[Pixel coordinate grounding data]

^^^^

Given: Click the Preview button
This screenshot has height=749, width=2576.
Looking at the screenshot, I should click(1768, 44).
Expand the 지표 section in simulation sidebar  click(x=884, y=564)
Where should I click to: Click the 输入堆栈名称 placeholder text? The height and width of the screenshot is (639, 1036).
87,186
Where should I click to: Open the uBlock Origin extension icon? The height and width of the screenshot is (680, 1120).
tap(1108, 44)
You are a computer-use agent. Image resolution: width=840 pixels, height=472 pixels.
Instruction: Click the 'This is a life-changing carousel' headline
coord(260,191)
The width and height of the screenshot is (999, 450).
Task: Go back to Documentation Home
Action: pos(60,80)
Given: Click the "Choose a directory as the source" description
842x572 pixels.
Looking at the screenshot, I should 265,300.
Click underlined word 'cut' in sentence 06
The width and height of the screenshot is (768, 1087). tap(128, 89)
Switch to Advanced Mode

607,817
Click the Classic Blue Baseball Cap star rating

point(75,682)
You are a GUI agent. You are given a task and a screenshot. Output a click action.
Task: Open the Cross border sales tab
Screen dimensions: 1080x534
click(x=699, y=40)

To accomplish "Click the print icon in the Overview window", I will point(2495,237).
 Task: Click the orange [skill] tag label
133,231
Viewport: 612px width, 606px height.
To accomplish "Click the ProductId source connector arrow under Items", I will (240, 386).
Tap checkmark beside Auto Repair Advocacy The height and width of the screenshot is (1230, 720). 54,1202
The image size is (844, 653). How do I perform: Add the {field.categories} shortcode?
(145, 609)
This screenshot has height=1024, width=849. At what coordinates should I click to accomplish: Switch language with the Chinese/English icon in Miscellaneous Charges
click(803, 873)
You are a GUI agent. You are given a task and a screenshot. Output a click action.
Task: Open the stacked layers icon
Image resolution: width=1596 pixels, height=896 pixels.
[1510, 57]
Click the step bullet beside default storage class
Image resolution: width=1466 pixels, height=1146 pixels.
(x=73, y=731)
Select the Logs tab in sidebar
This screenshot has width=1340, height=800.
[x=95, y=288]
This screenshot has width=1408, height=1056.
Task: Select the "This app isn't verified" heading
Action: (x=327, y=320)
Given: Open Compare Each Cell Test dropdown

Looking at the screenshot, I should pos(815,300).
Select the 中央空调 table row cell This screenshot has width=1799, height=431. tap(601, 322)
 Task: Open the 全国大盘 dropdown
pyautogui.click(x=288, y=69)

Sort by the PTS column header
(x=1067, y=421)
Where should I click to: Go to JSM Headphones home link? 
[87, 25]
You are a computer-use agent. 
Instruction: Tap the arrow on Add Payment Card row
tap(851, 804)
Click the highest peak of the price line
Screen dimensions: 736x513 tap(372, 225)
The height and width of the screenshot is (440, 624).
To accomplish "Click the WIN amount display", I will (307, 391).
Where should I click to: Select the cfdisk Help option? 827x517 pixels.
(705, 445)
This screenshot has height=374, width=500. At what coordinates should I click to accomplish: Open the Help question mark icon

^^^^

Task instructions
Every line in the data that holds the string "sidebar" should be copied.

Written solution
Expand the 지표 section in simulation sidebar  click(x=884, y=564)
Select the Logs tab in sidebar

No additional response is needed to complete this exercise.